Cable Guy, The (1996)

reviewed by
Serdar Yegulalp


The Cable Guy (1996)
A movie review by Serdar Yegulalp
Copyright 1997 by Serdar Yegulalp

CAPSULE: Strangely unfunny Jim Carrey comedy that starts off on an interesting note, but goes flat-footed in a muddled comic commentary on the power of the media.

I watched two Jim Carrey movies back to back: one was the hysterical LIAR LIAR, which I nearly watched from the inside of an oxygen tent from gasping for air, and the other was the oddball CABLE GUY, which has the hints of a far better movie inside of it somewhere. Maybe even three or four.

Matthew Broderick stars as a fellow who has broken up with his girlfriend and is now in a bachelor pad. He calls to get cable TV installed, and the installer who shows up -- Carrey, predictably -- turns out to be a hyperthyroid weirdo who insists on insinuating himself in the guy's life. At first this works -- Carrey's character is strange, but seems to have a weird grain or three of common sense rattling around in his head somewhere. Or is it all a sham?

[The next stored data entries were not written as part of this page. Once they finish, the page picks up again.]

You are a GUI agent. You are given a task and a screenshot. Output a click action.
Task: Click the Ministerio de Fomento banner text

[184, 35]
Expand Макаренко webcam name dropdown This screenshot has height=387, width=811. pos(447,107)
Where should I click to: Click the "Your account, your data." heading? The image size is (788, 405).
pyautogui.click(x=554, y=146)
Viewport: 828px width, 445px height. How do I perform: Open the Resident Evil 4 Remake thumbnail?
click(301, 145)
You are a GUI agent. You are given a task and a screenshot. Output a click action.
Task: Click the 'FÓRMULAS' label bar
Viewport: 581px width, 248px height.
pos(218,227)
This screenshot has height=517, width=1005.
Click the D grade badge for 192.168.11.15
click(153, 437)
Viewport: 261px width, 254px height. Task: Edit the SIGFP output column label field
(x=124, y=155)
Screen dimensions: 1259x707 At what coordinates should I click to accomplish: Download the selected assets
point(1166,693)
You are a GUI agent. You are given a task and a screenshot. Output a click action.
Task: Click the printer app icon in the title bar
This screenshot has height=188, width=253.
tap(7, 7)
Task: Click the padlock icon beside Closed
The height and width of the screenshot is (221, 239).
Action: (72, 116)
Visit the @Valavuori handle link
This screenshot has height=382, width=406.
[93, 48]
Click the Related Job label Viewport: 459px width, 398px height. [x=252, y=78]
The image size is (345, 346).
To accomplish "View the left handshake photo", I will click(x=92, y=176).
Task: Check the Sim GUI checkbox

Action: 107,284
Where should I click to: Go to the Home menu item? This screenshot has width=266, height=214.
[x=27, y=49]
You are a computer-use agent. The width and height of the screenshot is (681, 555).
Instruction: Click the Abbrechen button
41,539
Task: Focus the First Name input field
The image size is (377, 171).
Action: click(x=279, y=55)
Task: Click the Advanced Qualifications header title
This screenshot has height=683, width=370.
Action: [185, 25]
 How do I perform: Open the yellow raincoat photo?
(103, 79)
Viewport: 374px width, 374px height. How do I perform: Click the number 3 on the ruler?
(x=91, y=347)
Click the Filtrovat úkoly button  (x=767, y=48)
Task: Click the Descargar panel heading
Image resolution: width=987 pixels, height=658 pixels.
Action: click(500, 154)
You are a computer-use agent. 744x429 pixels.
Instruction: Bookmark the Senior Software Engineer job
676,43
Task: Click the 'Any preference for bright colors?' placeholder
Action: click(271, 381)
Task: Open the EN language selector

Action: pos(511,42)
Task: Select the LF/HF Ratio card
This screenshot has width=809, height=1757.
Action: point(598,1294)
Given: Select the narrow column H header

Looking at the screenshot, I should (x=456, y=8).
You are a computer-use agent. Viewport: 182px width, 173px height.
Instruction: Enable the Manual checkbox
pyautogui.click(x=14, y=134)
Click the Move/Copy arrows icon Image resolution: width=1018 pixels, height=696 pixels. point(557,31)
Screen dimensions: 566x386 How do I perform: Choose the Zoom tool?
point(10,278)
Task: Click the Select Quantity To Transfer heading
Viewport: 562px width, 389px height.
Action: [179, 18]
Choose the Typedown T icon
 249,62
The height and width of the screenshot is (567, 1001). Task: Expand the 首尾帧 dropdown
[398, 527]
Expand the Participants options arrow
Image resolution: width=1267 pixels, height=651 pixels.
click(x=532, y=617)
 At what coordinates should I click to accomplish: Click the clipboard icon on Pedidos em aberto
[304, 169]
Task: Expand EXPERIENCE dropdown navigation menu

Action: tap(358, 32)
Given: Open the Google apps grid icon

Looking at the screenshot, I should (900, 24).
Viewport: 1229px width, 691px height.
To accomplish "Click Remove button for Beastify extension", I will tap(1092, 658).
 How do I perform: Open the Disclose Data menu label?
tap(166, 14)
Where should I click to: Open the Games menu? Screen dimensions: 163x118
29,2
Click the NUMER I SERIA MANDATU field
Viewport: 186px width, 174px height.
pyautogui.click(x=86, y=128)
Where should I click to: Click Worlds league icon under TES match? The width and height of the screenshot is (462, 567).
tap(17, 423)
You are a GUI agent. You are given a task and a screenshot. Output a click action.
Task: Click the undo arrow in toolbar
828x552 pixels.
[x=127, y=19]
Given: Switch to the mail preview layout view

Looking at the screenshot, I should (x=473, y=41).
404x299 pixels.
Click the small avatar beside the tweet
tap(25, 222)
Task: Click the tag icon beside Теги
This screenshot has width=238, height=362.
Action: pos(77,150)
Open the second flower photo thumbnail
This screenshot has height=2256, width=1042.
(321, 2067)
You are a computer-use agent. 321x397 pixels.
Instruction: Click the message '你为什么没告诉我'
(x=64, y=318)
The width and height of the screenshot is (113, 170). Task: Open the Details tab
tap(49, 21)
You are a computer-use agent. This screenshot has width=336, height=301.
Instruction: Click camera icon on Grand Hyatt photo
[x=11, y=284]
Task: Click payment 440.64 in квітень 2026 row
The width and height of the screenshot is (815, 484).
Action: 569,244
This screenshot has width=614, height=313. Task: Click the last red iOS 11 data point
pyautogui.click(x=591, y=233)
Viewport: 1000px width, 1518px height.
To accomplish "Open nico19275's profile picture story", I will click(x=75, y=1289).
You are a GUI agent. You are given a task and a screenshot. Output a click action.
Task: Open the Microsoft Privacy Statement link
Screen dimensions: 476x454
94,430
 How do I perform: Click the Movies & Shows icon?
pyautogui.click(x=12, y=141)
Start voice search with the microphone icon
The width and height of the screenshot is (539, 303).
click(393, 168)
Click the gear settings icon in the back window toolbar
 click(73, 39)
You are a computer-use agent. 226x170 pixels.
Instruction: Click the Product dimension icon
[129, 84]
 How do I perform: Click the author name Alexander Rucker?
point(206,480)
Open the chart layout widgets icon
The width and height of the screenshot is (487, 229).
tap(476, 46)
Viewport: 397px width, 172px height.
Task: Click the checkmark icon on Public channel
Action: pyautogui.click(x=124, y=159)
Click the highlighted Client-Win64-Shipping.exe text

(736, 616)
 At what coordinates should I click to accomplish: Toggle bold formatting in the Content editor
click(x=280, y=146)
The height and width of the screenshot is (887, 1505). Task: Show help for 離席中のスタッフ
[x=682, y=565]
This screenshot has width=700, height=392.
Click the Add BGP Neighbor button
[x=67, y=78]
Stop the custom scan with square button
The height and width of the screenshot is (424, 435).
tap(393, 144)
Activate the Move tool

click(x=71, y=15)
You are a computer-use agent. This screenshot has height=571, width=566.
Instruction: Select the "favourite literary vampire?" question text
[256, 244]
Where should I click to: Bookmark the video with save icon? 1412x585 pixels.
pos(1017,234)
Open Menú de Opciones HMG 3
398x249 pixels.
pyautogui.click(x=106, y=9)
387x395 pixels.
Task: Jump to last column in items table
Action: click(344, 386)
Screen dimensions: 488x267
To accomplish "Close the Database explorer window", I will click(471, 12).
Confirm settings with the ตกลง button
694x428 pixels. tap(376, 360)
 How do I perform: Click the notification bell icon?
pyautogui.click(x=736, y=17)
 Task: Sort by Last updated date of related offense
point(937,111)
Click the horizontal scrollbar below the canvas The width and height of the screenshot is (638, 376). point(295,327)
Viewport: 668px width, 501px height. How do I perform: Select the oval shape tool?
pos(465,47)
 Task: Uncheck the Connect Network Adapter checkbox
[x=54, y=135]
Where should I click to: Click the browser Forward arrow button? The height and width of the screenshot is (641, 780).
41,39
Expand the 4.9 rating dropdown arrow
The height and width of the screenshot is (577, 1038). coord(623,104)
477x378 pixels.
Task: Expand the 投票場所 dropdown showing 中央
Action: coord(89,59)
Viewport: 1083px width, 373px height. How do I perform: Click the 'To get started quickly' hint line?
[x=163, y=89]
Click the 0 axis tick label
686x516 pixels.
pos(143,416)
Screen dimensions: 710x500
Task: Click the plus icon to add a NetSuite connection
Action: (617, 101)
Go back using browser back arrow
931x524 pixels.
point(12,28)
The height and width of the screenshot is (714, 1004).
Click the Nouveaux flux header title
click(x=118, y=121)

The movie isn't interested in questions like that. It quickly busies itself with a background subplot about a big-headline "tabloid TV" murder trial, and we also soon learn that most of the Carrey character's outlook has been shaped -- mutated? -- by TV. I thought about the splendid BEING THERE, which started from roughly the same premise, but wasn't nearly as labored or contrived as this movie. And in this movie, that's just one of many, many confused and conflicting ingredients.

The single biggest problem is a failure of tone. At first the movie is just goofy and offbeat, but then it gets dark. Dark and unpleasant, too, which is not what a comedy needs. The Carrey characters turns out not to be a cable company employee at all, and then freaks out, goes on a rampage, steals the girl, etc.... in short, the movie indulges in developments that are just out of desperation on the part of the screenwriters.

Broderick is fine in his role. Carrey is actually not bad, either, but he has not been given a character to play, but a gimmick, and a thin one at that. I was hoping that the movie would define itself quickly and stay with it -- maybe the cable guy is going to help this fellow get back together with his girl? maybe something really wonderful and unpredictable would happen? -- but nothing of the kind turned out.

Even the big climax is wrong, and I'll happily ruin it because there's not much else to talk about here. The Carrey character winds up falling onto a microwave satellite dish just as the verdict in the big murder trial is about to hit the air. The signal goes dead. And in what the filmmakers probably thought was an intelligent touch, one of the TV viewers reaches for a book instead. All it said to me was that these people have damned short attention spans. The rest of the movie is flawed in the same way.

Two out of four coaxial connections.